I was none too pleased to find it under the tree this year, though. And not because I've outgrown questionable financial practices, either. Nope, it all has to do with my outrageous vanity. See, Weston has been regularly kicking my ass at chess for quite some time and the last thing I need is another avenue for a vigorous thrashing at the hands of a seven year old. I'm pretty sure he wouldn't fall for the bathroom scheme, too. The truth is, I haven't been able to trick him for at least a year and a half.
So I had to develop a new strategy: now I pour a giant glass of wine, hide some extra in the bathroom, and see how fast I can blow through those colorful bills in pursuit of blissful bankruptcy.
Do you guys care if I talk about squirrels now? I'm super tired of talking about Monopoly. The squirrel thing is kind of gross, though. First you have to read this article in today's Seattle Times about an urban squirrel harvester. She sounds a little nuts, but it's an intriguing idea. Read the comments, too- they are hilarious. There seems to be an aversion to chowing down on cute food sources. I don't know why; once you cut the face off the meat all looks the same, right? Also, it reminded me of this awesome post on eating dog by Ask A Korean. I don't care what you think of eating dogs, that post is pure brilliance.

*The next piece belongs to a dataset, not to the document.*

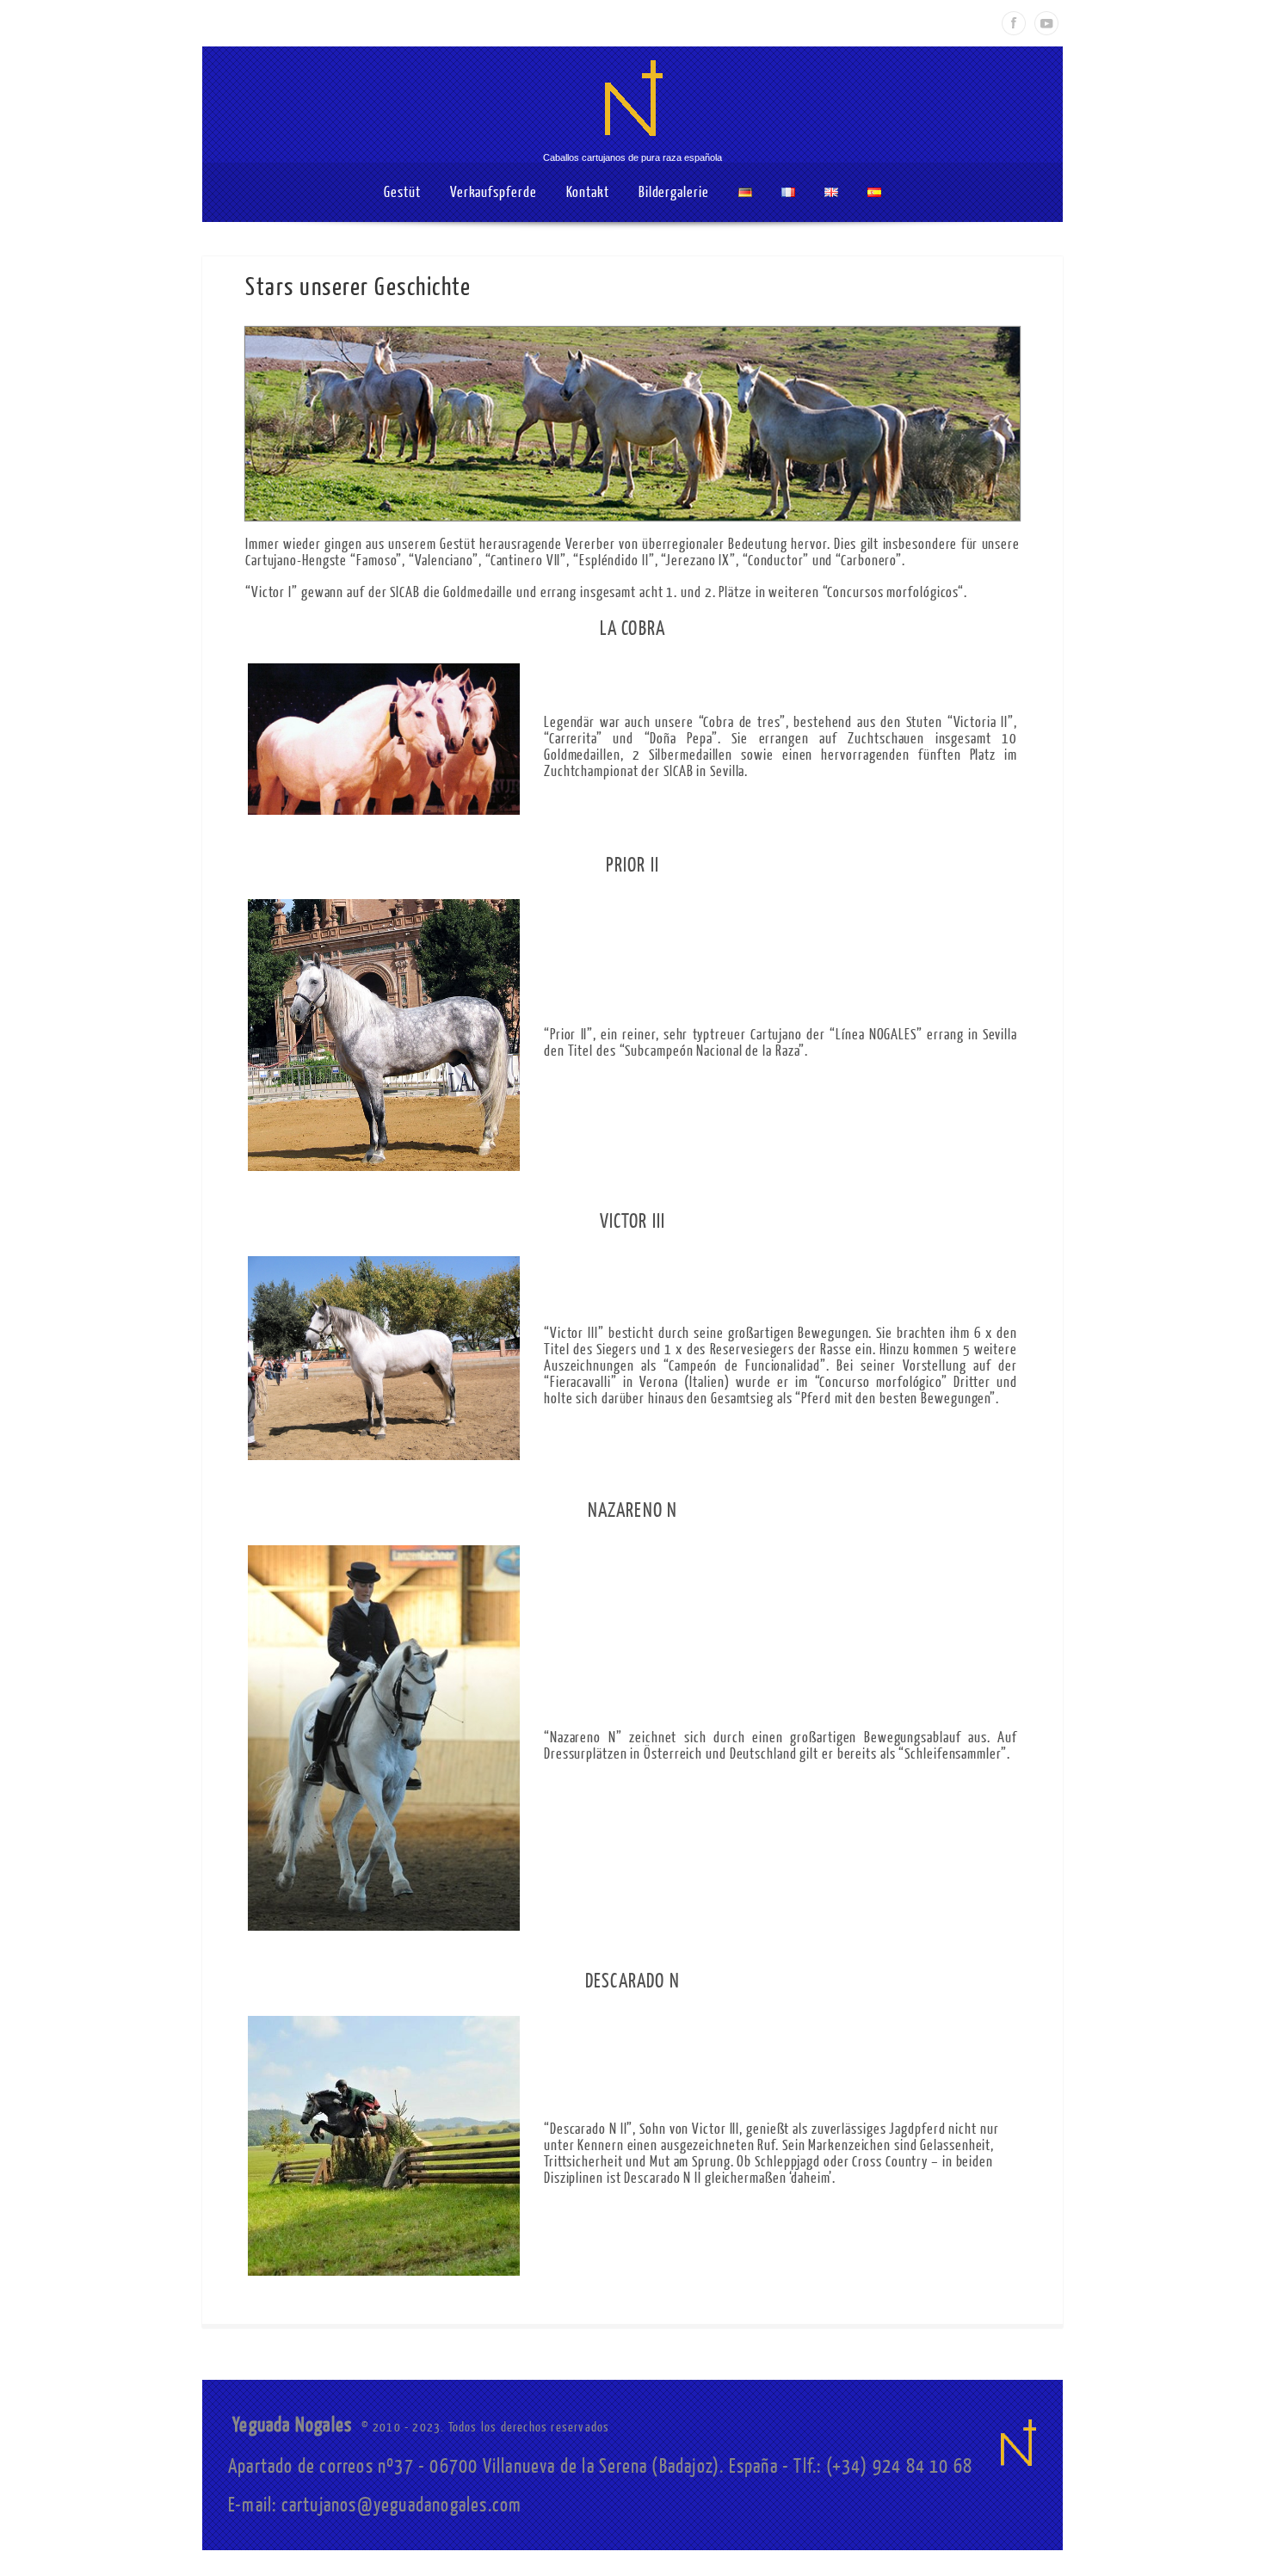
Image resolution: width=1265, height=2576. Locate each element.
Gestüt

Because I am slightly demented, I was intrigued by the methods by which you could dispatch the squirrels, but I will spare you all the gory details. After some lengthy and very interesting discussion, it became apparent that I would be less than successful should the necessity or opportunity for squirrel killing arise. It's unfortunate, too, because I'm not a girl to miss many meals, which makes me a fan of having a robust food reserve. Oh well, there's always those tasty and attractive slugs! In fact, I would eat a whole sack of those slimy things if it would get me out of this Godforsaken game. A girl can dream, you know.